> TRECHO DO TEXTO:
Conheci Rogério em 2000, quando fiquei encarregado de falar com ele para a mostra Belair, enquanto o Leonardo falava com o Júlio Bressane. O Rogério foi maravilhoso, ficou muito entusiasmado. Era diferente do Júlio, que gostava da ideia, colaborava com as informações, mas sem se envolver, sem sair de casa. O Rogério era diferente, ele ia toda sexta-feira comigo na cinemateca do MAM (Museu de Arte Moderna de São Paulo). Desde o primeiro dia que eu telefonei ele se entusiasmou com a mostra e começou a ir comigo atrás dos filmes. A gente passou cerca de dez meses fazendo isso. Claro que com intervalos, mas quase toda sexta-feira a gente ia lá. E achamos os filmes, foi incrível. Assim, acabei conhecendo e convivendo um tempo com o Rogério.

Você também chegou a trabalhar com o Rogério na montagem de uma peça. Conta um pouco dessa experiência.

Eu trabalhei rapidamente na montagem de Savannah Bay, que o Rogério dirigiu. É um texto da Marguerite Duras e a peça era protagonizada pela Helena Ignês e a Djin Sganzerla. Foi na montagem do Rio que eu tive a oportunidade de trabalhar, de ajudá-los ali. Eu nunca tinha visto o Rogério dirigindo e ali eu tive essa experiência. Foi algo muito forte vê-lo trabalhando. Ele era um diretor de palavras muito precisas e isso me impressionou bastante. A escolha das palavras, a direção que ele dava, era de uma precisão que eu nunca tinha visto. E ao mesmo tempo um gênio. Duro, radical. Muito diferente do Júlio, com quem eu estava acostumado e que é um doce, um gentleman, tudo com ele é com muito carinho, muita educação, fala baixo e tal. E o Rogério era como um raio, era uma explosão, mas de uma precisão realmente espantosa. Mas essa experiência foi no teatro, não foi no cinema. Não tive a oportunidade de fazer um filme com ele, infelizmente.

> ITENS DE DADOS:

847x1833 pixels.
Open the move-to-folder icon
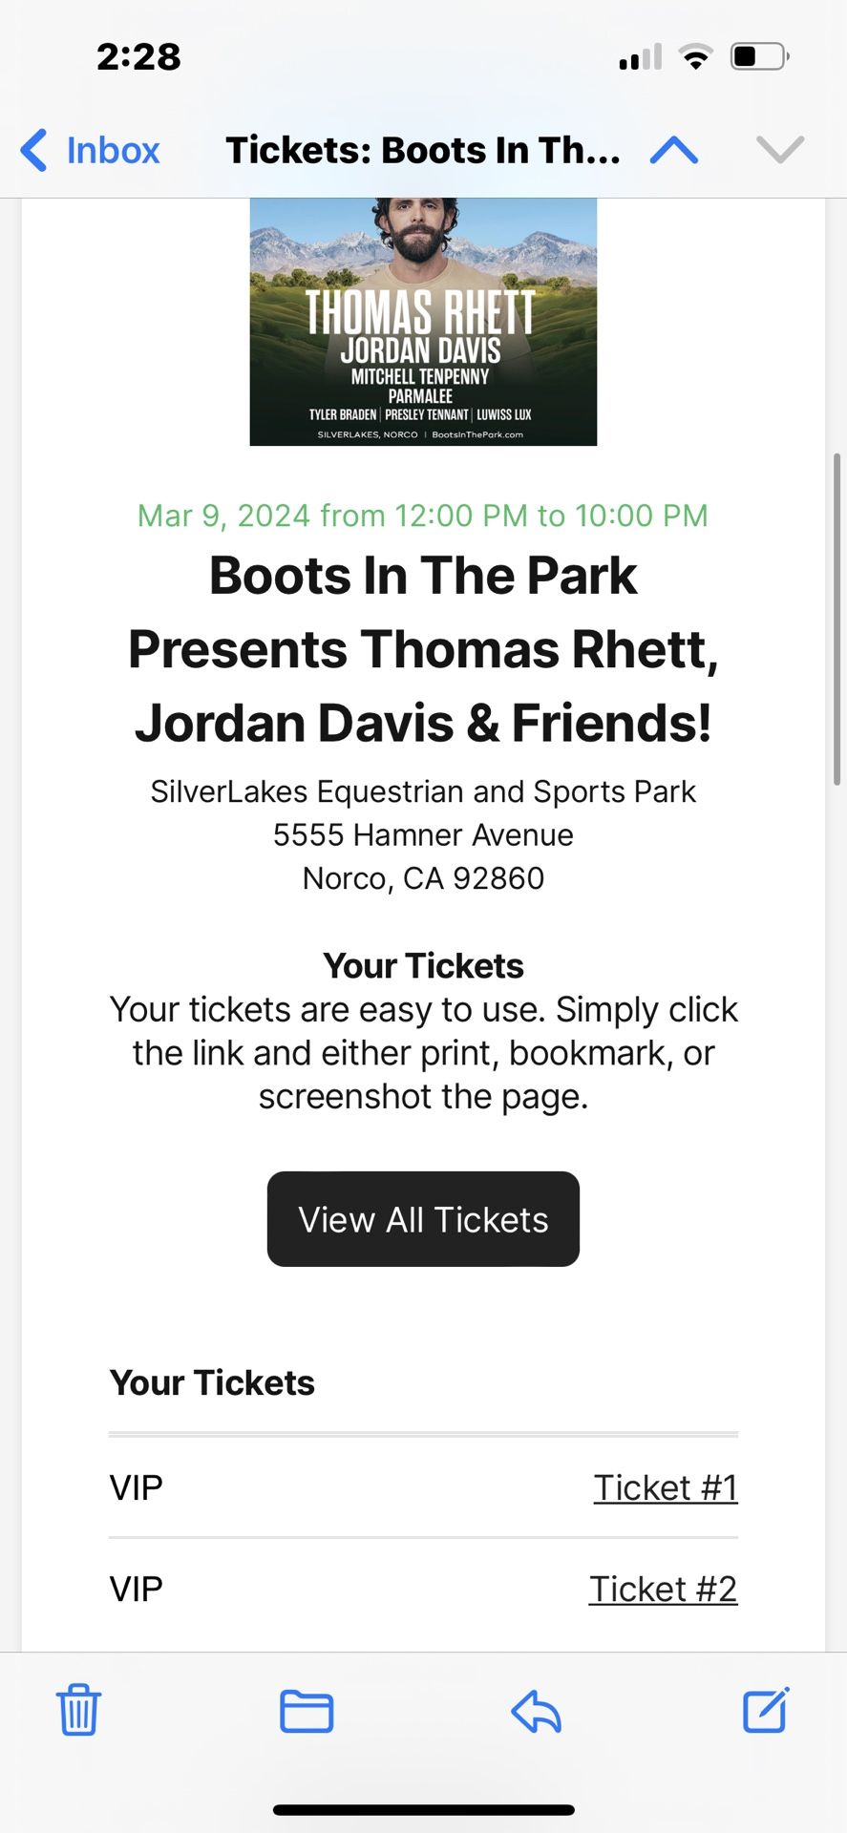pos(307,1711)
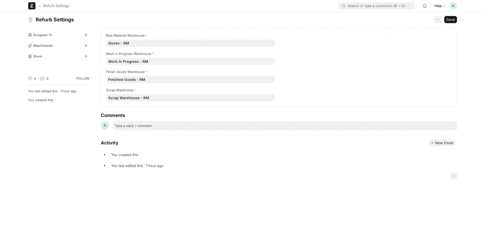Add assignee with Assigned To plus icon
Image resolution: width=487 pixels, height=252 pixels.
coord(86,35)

> LISTA DE TAREFAS:
- a) Transcreva fielmente o trecho do relato sobre Rogério que se inicia nas palavras "Conheci Rogério em" e se encerra após "com o Rogério.".
- b) Relacione todas as pessoas mencionadas pelo nome no relato sobre Rogério.
- c) Responda, com base no relato sobre Rogério:
(i) Em que ano ocorreu o primeiro contato com Rogério?
(ii) Por quanto tempo, aproximadamente, durou a busca pelos filmes?
(iii) De quem é o texto de Savannah Bay?

> SOLUÇÕES COMPLETAS:
- a)
Conheci Rogério em 2000, quando fiquei encarregado de falar com ele para a mostra Belair, enquanto o Leonardo falava com o Júlio Bressane. O Rogério foi maravilhoso, ficou muito entusiasmado. Era diferente do Júlio, que gostava da ideia, colaborava com as informações, mas sem se envolver, sem sair de casa. O Rogério era diferente, ele ia toda sexta-feira comigo na cinemateca do MAM (Museu de Arte Moderna de São Paulo). Desde o primeiro dia que eu telefonei ele se entusiasmou com a mostra e começou a ir comigo atrás dos filmes. A gente passou cerca de dez meses fazendo isso. Claro que com intervalos, mas quase toda sexta-feira a gente ia lá. E achamos os filmes, foi incrível. Assim, acabei conhecendo e convivendo um tempo com o Rogério.

- b)
Rogério
Leonardo
Júlio Bressane
Marguerite Duras
Helena Ignês
Djin Sganzerla

- c)
(i) Em 2000.
(ii) Cerca de dez meses.
(iii) De Marguerite Duras.